Brainfood: Impact, Dietary guidelines, Diversity & diet, Wild cotton, Wild soybean, Italian rice & apples, Holstein genebank, Sugarcane evaluation, Quinoa boom, Bean landrace double, Brazilian fruits, Habitat restoration, Mixtures & pests

One Reply to “Brainfood: Impact, Dietary guidelines, Diversity & diet, Wild cotton, Wild soybean, Italian rice & apples, Holstein genebank, Sugarcane evaluation, Quinoa boom, Bean landrace double, Brazilian fruits, Habitat restoration, Mixtures & pests”

  1. “Pest suppression in cultivar mixtures”
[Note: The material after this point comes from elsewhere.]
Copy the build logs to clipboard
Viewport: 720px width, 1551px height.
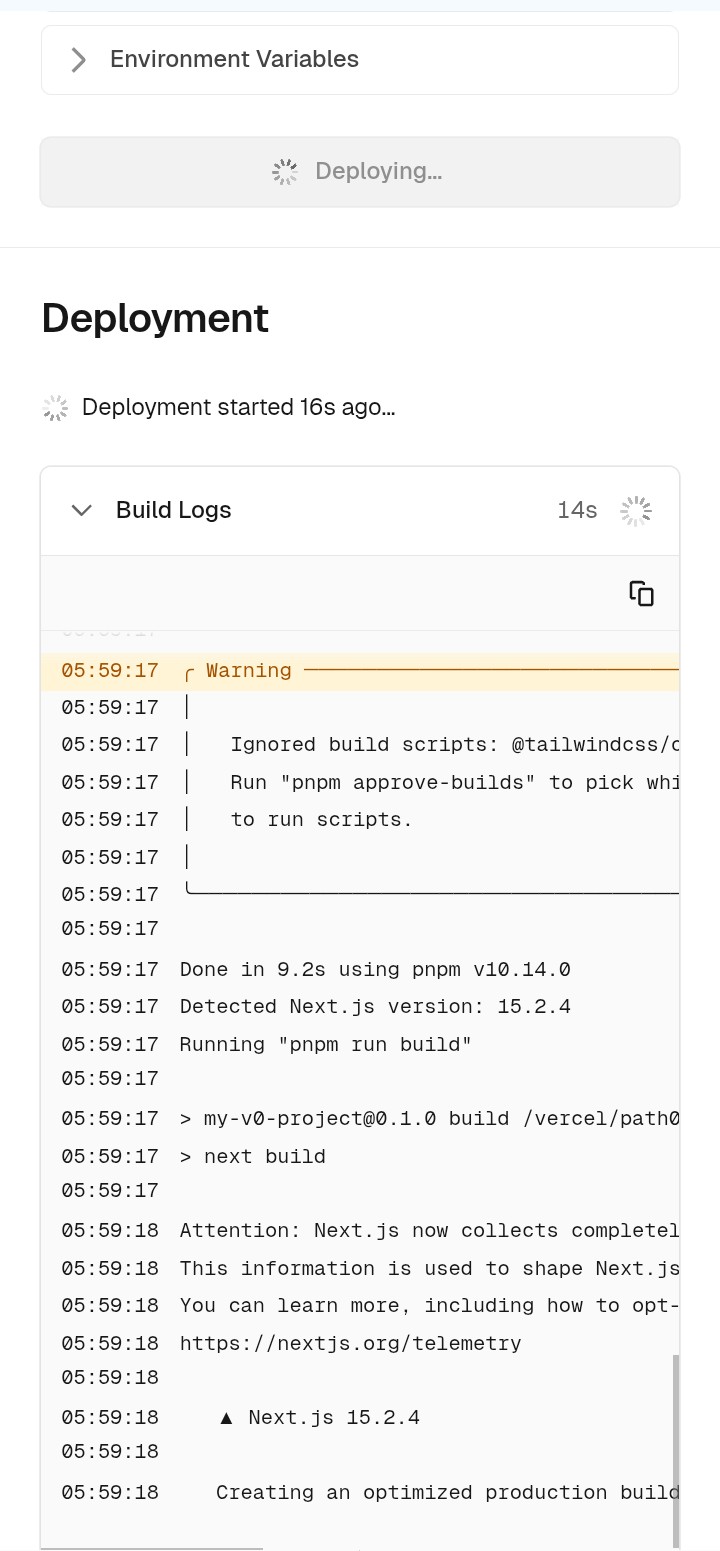coord(641,593)
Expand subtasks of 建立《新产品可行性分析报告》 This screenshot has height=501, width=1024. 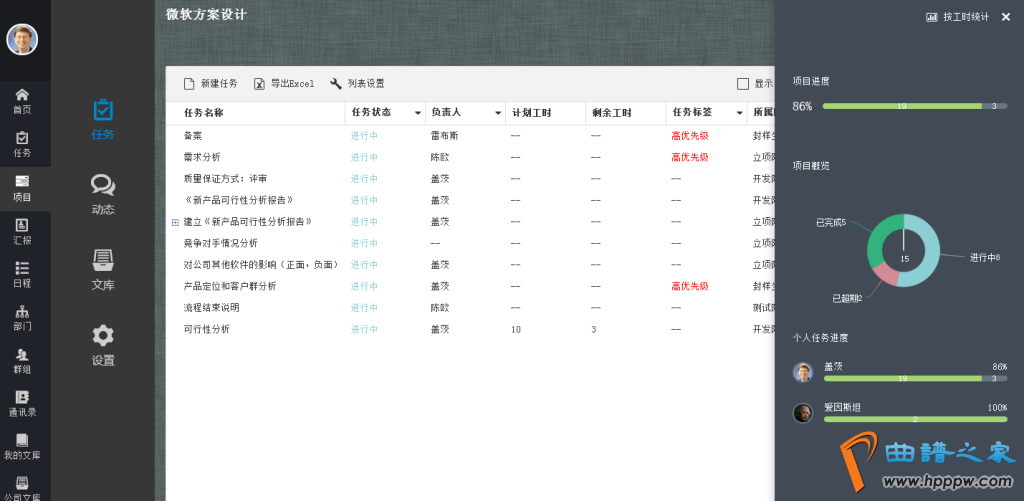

    Is this just me? For barley they write of “monocultures and two-cultivar mixtures”. If it is all barley then it is a monoculture by definition. This playing with definitions was a problem (one of many) with the dreadful Zhu et al. paper in Nature in 2000, still cited to show monocultures are rubbish.
    As there is an enormous number of true polycultures (of different crop species) there must be an almost infinite range of monocultures (of a single crop) with a low to very high infraspecific genetic variation. Certainly this latter applies to almost all of the samples I collected from traditional farms over quite a few years in Africa, Asia, and Latin America. There is nothing whatever wrong with these monocultures. People glibly writing about `monocultures’ are doing a disservice to traditional agriculture based on landraces.